WebExpert: domain-aware web agents with critic-guided expert experience for high-precision search

arXiv cs.AI / 4/10/2026

💬 OpinionSignals & Early TrendsIdeas & Deep AnalysisModels & Research

Key Points

  • WebExpert is proposed as a domain-aware web agent for specialized search tasks in areas like finance and biomedicine, aiming to reduce query drift, noisy evidence, and brittle reasoning through domain priors.
  • The system combines sentence-level experience retrieval with topic merging and rule distillation, plus a “schemalight” facet induction method that bootstraps time/region/policy/industry facets from weak supervision rather than hand-written lexicons.
  • It uses preference-optimized planning that jointly improves query planning and retrieval via pairwise preference learning with a coverage-aware objective, and an inference-time experience gate that biases decoding toward relevant facets with fallback under low retrieval confidence.
  • Experiments on GAIA, GPQA, HLE, and WebWalkerQA show Answer Exact Match improvements of 1.5–3.6 percentage points over the strongest browsing baseline and fewer page hops, with ablations supporting the contributions of each component.

Abstract

Specialized web tasks in finance, biomedicine, and pharmaceuticals remain challenging due to missing domain priors: queries drift, evidence is noisy, and reasoning is brittle.
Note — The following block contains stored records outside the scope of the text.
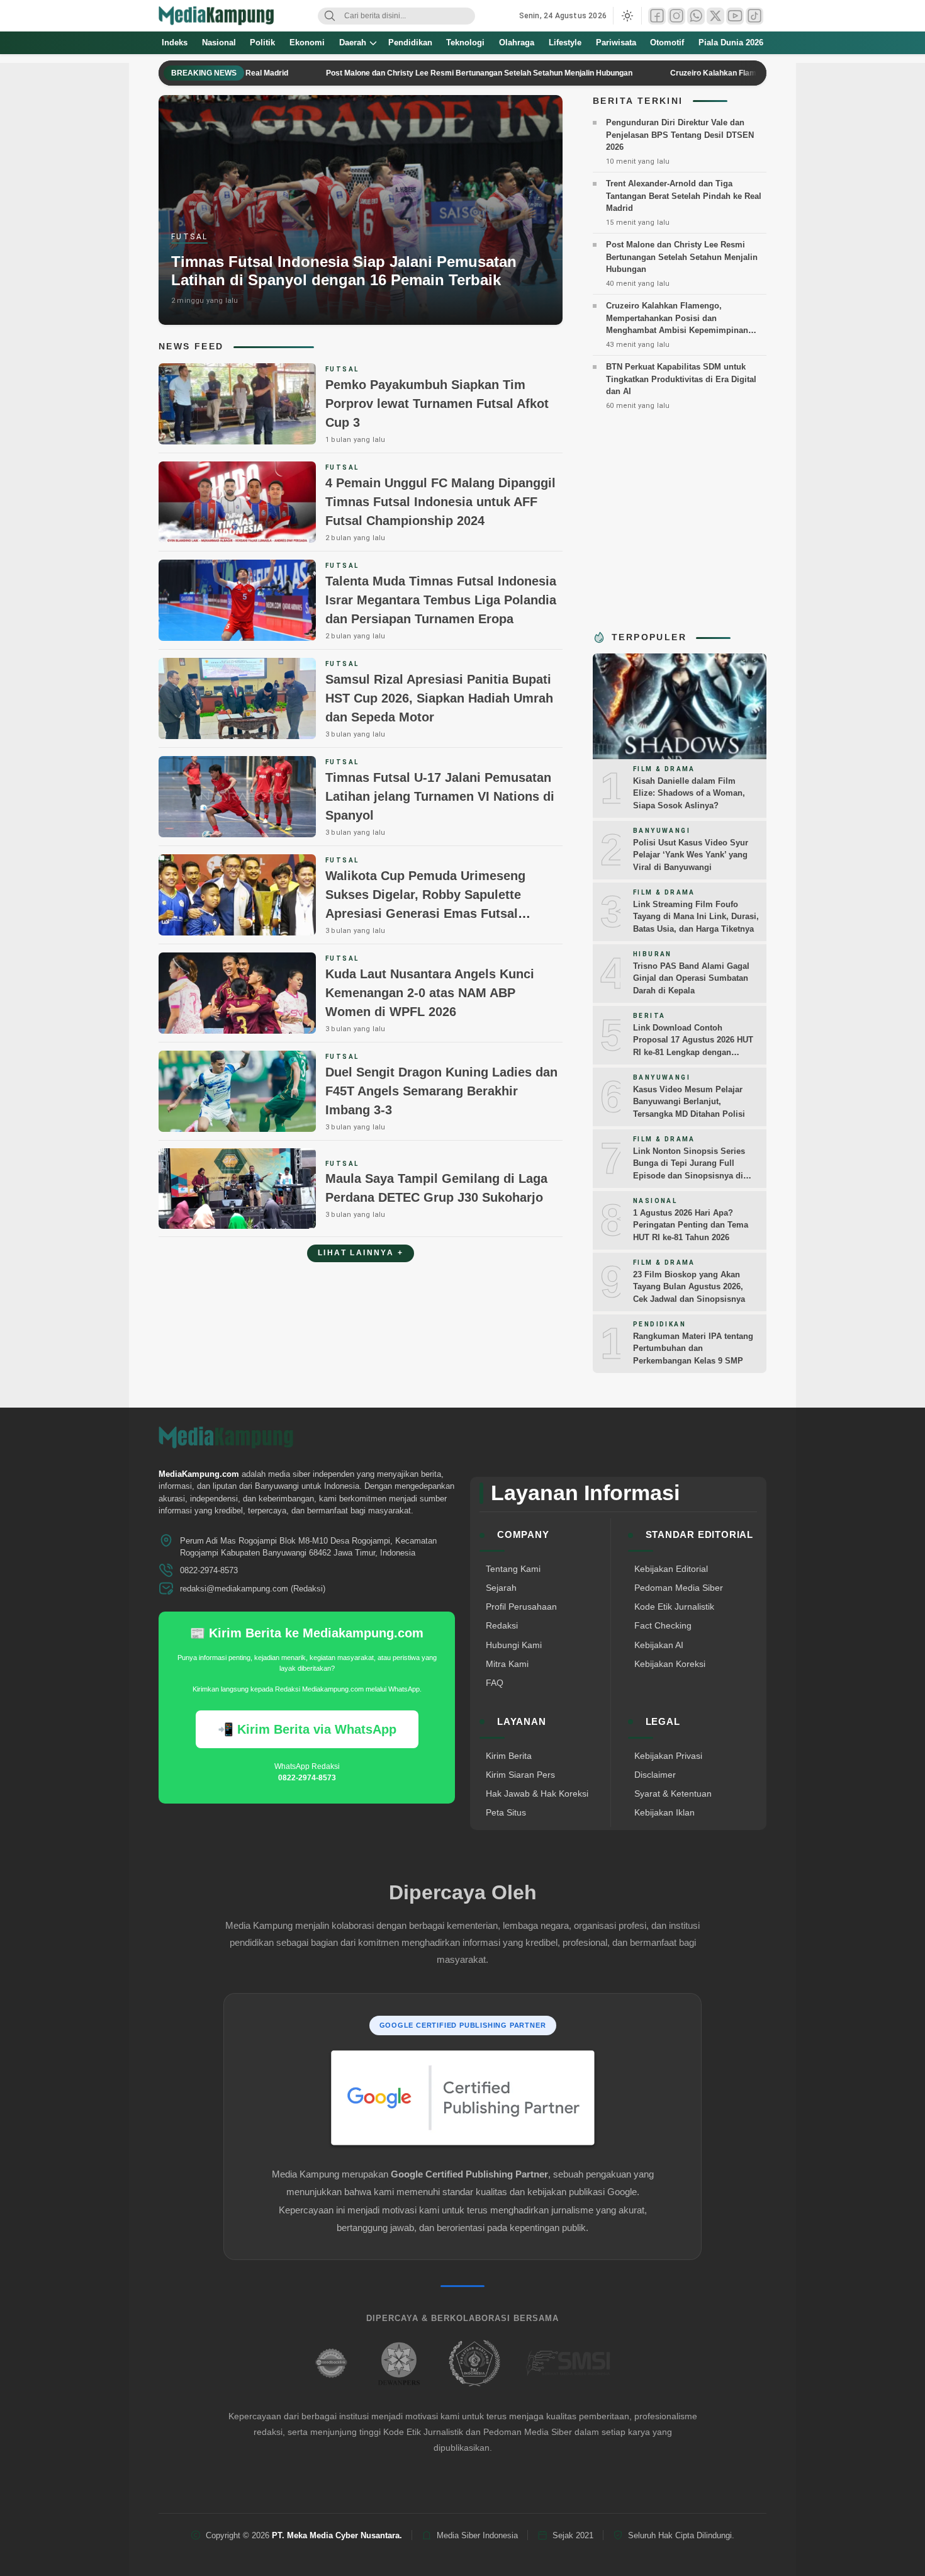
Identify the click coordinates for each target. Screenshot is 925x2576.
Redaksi (502, 1625)
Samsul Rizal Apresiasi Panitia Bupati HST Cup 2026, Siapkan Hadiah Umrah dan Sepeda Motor (439, 698)
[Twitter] (715, 16)
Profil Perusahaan (521, 1607)
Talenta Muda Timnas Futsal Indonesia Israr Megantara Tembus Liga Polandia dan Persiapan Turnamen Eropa (440, 600)
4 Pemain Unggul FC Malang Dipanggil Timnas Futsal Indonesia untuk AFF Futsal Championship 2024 (440, 502)
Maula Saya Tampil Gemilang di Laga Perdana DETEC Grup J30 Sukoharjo (436, 1188)
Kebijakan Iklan (664, 1812)
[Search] (329, 16)
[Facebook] (657, 16)
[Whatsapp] (696, 16)
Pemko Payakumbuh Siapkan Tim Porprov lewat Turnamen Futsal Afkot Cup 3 (437, 403)
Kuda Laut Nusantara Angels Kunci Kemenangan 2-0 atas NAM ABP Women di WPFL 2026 (429, 993)
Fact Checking (663, 1625)
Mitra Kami (507, 1664)
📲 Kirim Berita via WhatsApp (307, 1729)
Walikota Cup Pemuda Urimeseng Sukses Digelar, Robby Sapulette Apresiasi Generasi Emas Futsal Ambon (425, 904)
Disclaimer (655, 1775)
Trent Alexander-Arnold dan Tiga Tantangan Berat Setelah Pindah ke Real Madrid (683, 196)
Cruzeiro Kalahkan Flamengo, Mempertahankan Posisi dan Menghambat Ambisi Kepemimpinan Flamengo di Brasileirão (677, 324)
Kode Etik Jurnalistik (674, 1607)
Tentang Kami (513, 1569)
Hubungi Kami (514, 1645)
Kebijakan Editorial (671, 1569)
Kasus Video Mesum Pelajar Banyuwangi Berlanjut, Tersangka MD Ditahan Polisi (689, 1102)
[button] (627, 15)
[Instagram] (676, 16)
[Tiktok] (754, 16)
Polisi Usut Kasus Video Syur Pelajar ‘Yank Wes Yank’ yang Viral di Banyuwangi (690, 855)
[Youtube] (735, 16)
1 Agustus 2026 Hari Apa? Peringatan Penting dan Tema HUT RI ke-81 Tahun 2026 (690, 1225)
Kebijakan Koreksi (669, 1664)
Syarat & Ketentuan (673, 1793)
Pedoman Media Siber (678, 1588)
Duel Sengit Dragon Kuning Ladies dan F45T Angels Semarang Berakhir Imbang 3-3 (441, 1091)
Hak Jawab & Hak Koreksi (537, 1793)
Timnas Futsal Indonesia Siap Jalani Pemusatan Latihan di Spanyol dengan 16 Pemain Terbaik (344, 270)
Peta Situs (506, 1812)
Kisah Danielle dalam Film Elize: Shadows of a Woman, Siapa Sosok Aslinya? (689, 793)
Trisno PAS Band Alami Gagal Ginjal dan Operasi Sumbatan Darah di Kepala (691, 978)
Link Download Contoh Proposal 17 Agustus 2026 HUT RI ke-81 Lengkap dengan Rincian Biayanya (693, 1046)
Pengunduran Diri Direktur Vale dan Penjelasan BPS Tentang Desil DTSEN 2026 (680, 135)
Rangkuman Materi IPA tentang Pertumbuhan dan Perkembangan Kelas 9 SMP (693, 1348)
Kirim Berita (509, 1756)
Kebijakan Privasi (668, 1756)
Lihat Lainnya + (360, 1252)
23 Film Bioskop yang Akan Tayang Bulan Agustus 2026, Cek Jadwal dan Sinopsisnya (689, 1287)
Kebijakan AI (658, 1645)
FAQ (494, 1683)
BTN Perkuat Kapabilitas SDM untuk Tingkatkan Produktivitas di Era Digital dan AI (681, 379)
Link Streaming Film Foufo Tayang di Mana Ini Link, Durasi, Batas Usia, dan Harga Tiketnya (696, 917)
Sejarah (501, 1588)
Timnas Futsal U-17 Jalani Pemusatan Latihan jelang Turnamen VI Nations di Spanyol (439, 796)
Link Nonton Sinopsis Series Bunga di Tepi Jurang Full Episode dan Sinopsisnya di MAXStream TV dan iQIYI (689, 1169)
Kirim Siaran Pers (520, 1775)
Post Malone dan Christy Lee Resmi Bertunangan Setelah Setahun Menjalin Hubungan (420, 73)
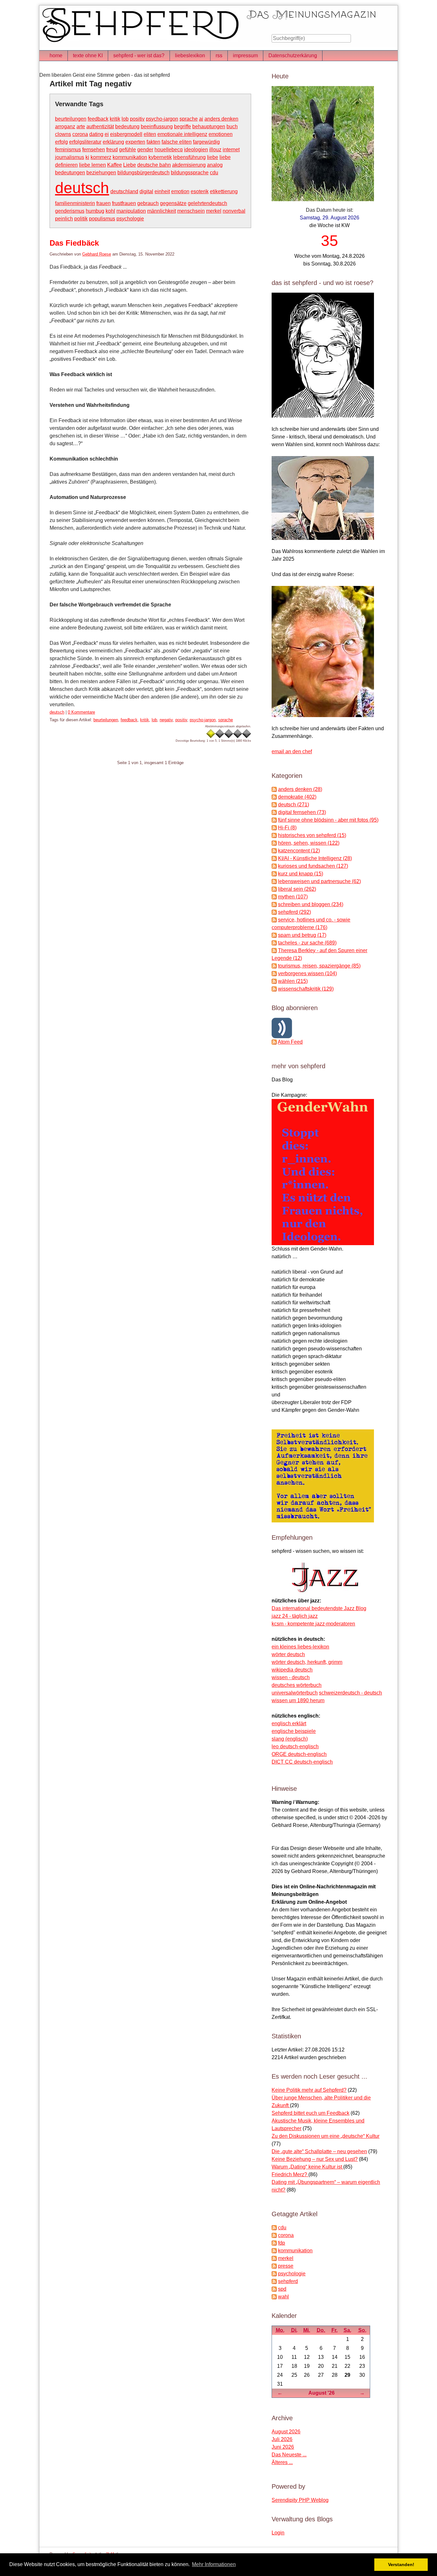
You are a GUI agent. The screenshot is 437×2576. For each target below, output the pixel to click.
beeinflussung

We present WebExpert, a domain-aware web agent that we implement end-to-end, featuring : (i) sentence-level experience retrieval with topic merging and rule distillation, (ii) schemalight facet induction that bootstraps time,region,policy,industry facets from weak supervision instead of static hand-written lexicons, and (iii) preference-optimized planning that jointly improves query planning and retrieval via pairwise preference learning alongside a coverage-aware objective. At inference, a lightweight experience gate biases decoding toward active facets with fallback under low-retrieval confidence. On GAIA, GPQA, HLE, and WebWalkerQA, WebExpert improves Answer Exact Match (EM) by 1.5-3.6 pp over the strongest browsing baseline and reduces page hops. Analysis shows consistent gains and ablations on retrieval, topic merging, facet induction, and preference-aware training.